(The problem): Every line in the data below from the one containing "Task: Select the H265 HEVC encoder icon" down to the one containing "This screenshot has height=768, width=1024.", both included, must be retyped exactly; no other line is to appear.
-- Data to examine follows --
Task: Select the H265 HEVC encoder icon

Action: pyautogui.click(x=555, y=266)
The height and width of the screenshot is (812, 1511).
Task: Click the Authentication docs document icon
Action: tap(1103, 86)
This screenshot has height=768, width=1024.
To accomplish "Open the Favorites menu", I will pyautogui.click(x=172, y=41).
-- Data to examine concluded --
-- Data to examine follows --
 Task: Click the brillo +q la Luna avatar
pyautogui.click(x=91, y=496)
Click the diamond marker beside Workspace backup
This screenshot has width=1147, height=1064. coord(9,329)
-- Data to examine concluded --
(Solution for this task):
Task: Select the H265 HEVC encoder icon

Action: pyautogui.click(x=555, y=266)
The height and width of the screenshot is (812, 1511).
Task: Click the Authentication docs document icon
Action: tap(1103, 86)
This screenshot has height=768, width=1024.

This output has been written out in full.